By FRANCISCO MÁRQUEZ
Winner of the 2020 DISQUIET Prize for Poetry
Fixed at sunset, a wooden blue shack
as if with it a million scenes of shipwrecks,
not black rock or islands of fog rising individual
in a barrenness of salt. It is not that
it was not beautiful, but that I tried to conjure
its momentous light, eternal
that is inside the ordinary, and couldn’t. If I look
backwards, the mysteries forming themselves
in darkness, I remember
the heaviness of heat.
A soporific wave lifting from concrete.
There was more a strangeness
in the dark square of water lifting
from a mallard having submerged,
like the sun into water, than there was
to that wooden place.
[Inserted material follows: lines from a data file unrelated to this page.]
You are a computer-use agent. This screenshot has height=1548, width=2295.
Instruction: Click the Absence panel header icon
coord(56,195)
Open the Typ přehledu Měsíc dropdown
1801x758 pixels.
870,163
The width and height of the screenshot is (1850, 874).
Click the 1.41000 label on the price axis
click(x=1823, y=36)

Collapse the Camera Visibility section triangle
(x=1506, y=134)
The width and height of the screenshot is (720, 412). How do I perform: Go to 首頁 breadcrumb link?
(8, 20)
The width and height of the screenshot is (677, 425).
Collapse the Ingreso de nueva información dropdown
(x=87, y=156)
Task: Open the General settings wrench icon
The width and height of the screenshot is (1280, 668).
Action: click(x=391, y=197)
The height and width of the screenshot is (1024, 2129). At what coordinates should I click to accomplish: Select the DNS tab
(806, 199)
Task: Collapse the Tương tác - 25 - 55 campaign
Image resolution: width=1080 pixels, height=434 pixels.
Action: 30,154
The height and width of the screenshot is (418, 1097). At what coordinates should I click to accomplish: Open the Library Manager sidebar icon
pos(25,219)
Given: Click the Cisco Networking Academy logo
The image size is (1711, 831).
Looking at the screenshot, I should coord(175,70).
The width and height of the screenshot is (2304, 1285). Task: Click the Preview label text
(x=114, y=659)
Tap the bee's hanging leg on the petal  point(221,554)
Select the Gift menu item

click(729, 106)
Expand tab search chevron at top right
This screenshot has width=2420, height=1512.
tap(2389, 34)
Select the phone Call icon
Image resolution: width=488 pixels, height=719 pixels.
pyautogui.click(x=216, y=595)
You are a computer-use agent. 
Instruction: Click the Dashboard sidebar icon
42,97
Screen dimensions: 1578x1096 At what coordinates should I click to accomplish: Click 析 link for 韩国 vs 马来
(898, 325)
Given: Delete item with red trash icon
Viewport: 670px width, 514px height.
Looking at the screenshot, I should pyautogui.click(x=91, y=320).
But to think of it
in exile, in its solitude of water,
to see it turn significant
against what could destroy it,
it was then I saw myself becoming it.
Francisco Márquez is a poet from Maracaibo, Venezuela, born in Miami, Florida. He is a graduate of the MFA program at NYU, and his work appears in The Brooklyn Rail, Narrative, and Bennington Review, among other publications. He has received support from the Bread Loaf Writers’ Conference, Tin House, and The Poetry Project, as well as Letras Latinas and the Fine Arts Work Center in Provincetown. He is assistant web editor at Poets & Writers and lives in Brooklyn, New York.